Sob o mesmo ordenamento constitucional, eminentes juristas já defenderam tratar-se de “cargo político” (e não foi o ex-presidente Cavaco Silva que entendeu, em caso concreto , que não se aplicava ao seu titular o limite legal dos 70 anos?); académicos de vulto não hesitaram em sustentar a sua natureza “administrativa”, classificando até o tipo de administração em que o inseriam; e outros, em vasto número, avançam, hesitando pouco, a natureza “judicial” do cargo.

Vozes consagradas, anotando a Constituição, começaram por explicitar, em tempo distante, que “o PGR surge desenhado na Constituição como órgão de responsabilidade política”, sublinhando, mais tarde, o que parece incontroverso: que “não é constitucionalmente transparente o estatuto constitucional do PGR.”

Com este panorama quanto à natureza, e com a origem dessa intransparência atribuída assim à própria Constituição, é fácil antever a repercussão desta falta de nitidez na pluralidade das respostas noutros capítulos muito relevantes (escolha, escrutínio, responsabilidade). Há consequências disso que levam tempo a revelar-se - mas a gravidade delas não perde com isso, bem pelo contrário.

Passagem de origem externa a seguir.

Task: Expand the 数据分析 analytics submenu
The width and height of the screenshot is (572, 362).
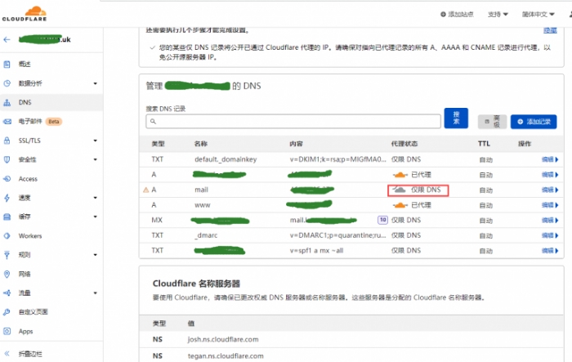Action: tap(95, 83)
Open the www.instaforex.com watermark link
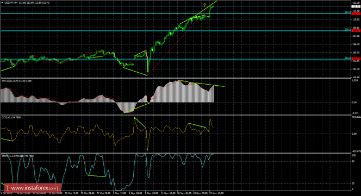 click(33, 188)
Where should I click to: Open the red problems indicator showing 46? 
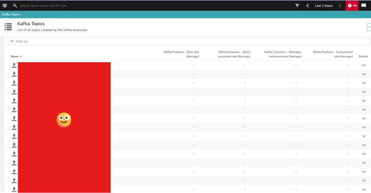352,6
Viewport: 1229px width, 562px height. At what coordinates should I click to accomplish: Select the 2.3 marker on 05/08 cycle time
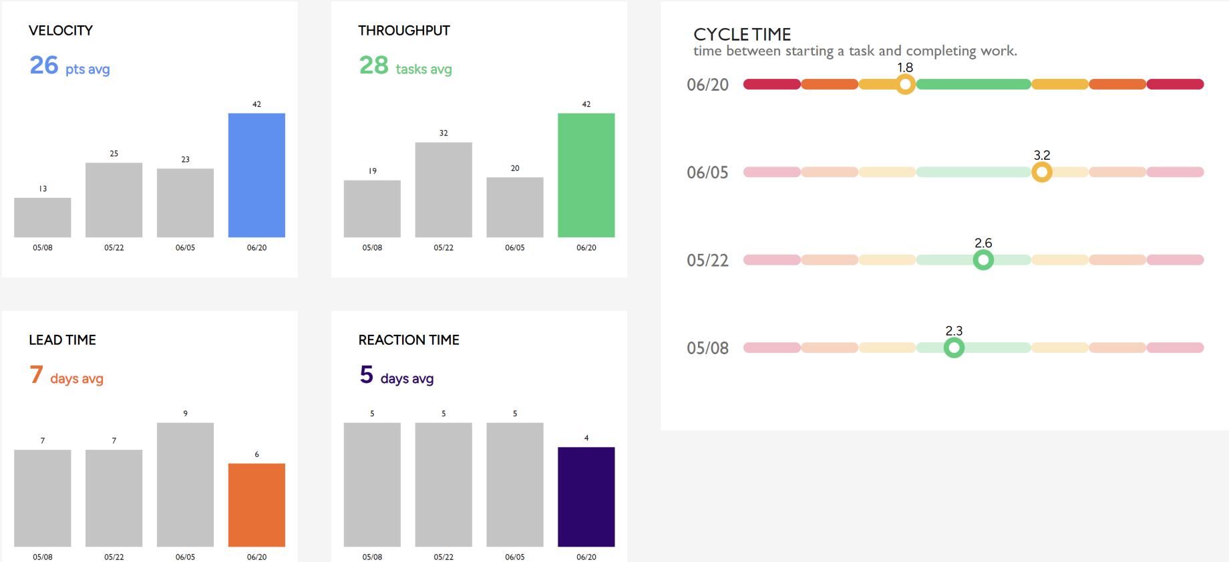954,347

Longe de pretender voltar ao tópico em tempo de férias judiciais (uma história também digna de ser algum dia contada…), o que com esta passageira alusão pretendo introduzir é matéria, na aparência, distante. Ocorrendo esta ambiguidade com cargos de velha história, como este, recortados no âmago dum Estado que, em ritmo crescente, se concebe como “Estado-membro” - é irresistível observar , em paralelo, que problemas de definição, disputas interpretativas e controvérsias derivadas iniciam ou prosseguem o seu curso em relação a altos cargos no nível europeu. Com um traço em fundo: qualquer “intransparência de estatuto” é agravada pela circunstância de se inserir num complexo institucional de que já se disse ser “uma organização política não-identificada.”

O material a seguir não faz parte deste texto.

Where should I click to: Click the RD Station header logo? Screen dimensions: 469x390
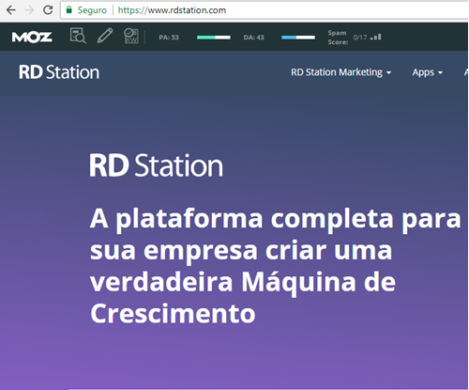pos(59,72)
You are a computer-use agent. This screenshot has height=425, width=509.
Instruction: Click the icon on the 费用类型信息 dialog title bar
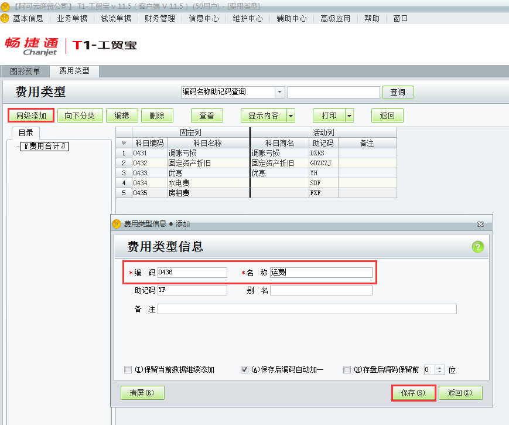117,223
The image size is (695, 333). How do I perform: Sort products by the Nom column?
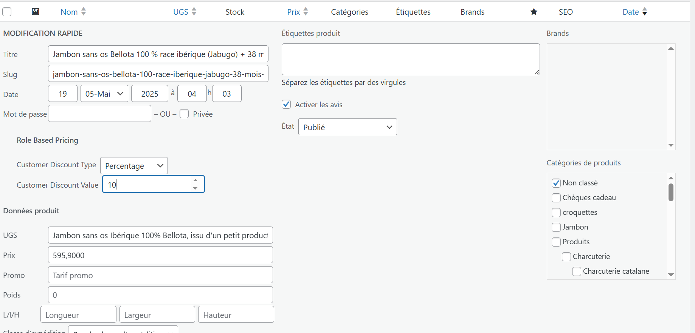(x=69, y=12)
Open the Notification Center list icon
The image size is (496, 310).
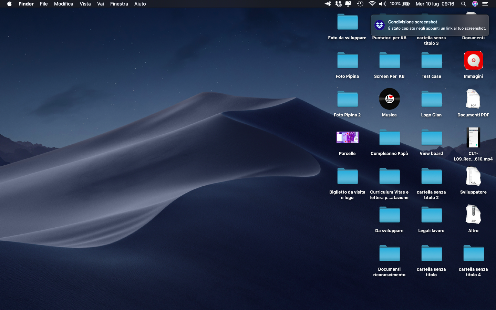pos(485,4)
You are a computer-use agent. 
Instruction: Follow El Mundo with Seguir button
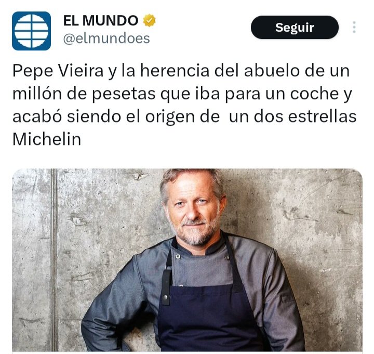[295, 27]

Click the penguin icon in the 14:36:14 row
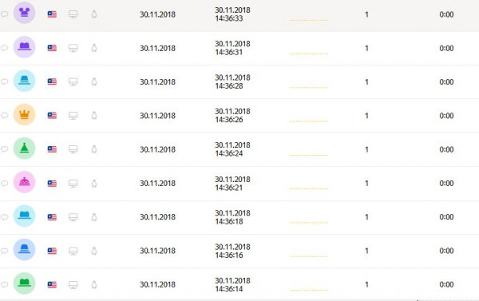pyautogui.click(x=94, y=284)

Isto tem aplicação aos altos cargos reconfigurados ou criados já neste século, nomeadamente o de alto representante para os Assuntos Externos e o de presidente do Conselho Europeu. No relativamente curto período que levam de vida, quer a academia quer outros meios com interesse na área, já se envolveram em diversos ensaios de qualificação, a maioria combinando - mas fazendo-o em proporções bem variáveis - o estatuto de “cargo político” e o de uma “alta Função Pública internacional” (para não dizer “pós-nacional”).

A elaboração desta última categoria tem sido estimulada pela multiplicação de organizações internacionais, e surgimento de estruturas supranacionais, e tem tomado como ponto de partida o cargo de secretário-geral das Nações Unidas - que é , esse expressamente, definido como “o primeiro funcionário” da própria instituição “servida”. Talvez por isso, o seu domínio de aplicação mais desenvolvido seja, nesta altura, o da “acção externa” de tais entidades (que vai agora da “condução” à “representação”).

Incentiva esta visão híbrida o facto seguinte: ainda quando os processos de recrutamento se circunscrevem ao domínio político ou supõem mesmo exercício prévio de certos cargos políticos nacionais, os vínculos estabelecidos, às vezes bem curtos e até, teoricamente, “precarizados”, fazem-se acompanhar, com frequência, de um acervo de restrições, exigências de exclusividade e lealdade às instituições servidas, contrapartidas condicionais de caráter vitalício, etc… que são típicas, no domínio estadual, duma chamada “alta Função Pública.”

Tendo participado, em representação do Parlamento nacional, nos trabalhos da “Convenção” de que saiu o molde de alguns dos actuais top jobs, impressionou-me desde o início o repetido recurso a qualificações como “full time”, “exclusividade”, e, em particular, a ênfase posta numa “proibição de exercício de cargos nacionais” (que, acrescente-se, acabaria por deixar traço duradouro no tratado vigente).

Ao deparar hoje com construções, jurídicas e outras, entretanto surgidas, não posso deixar de encontrar sentido nalgumas leituras “híbridas” que têm sido avançadas. Mas justificar-se-á ver caso a caso.


Escreve sem aplicação do novo Acordo Ortográfico.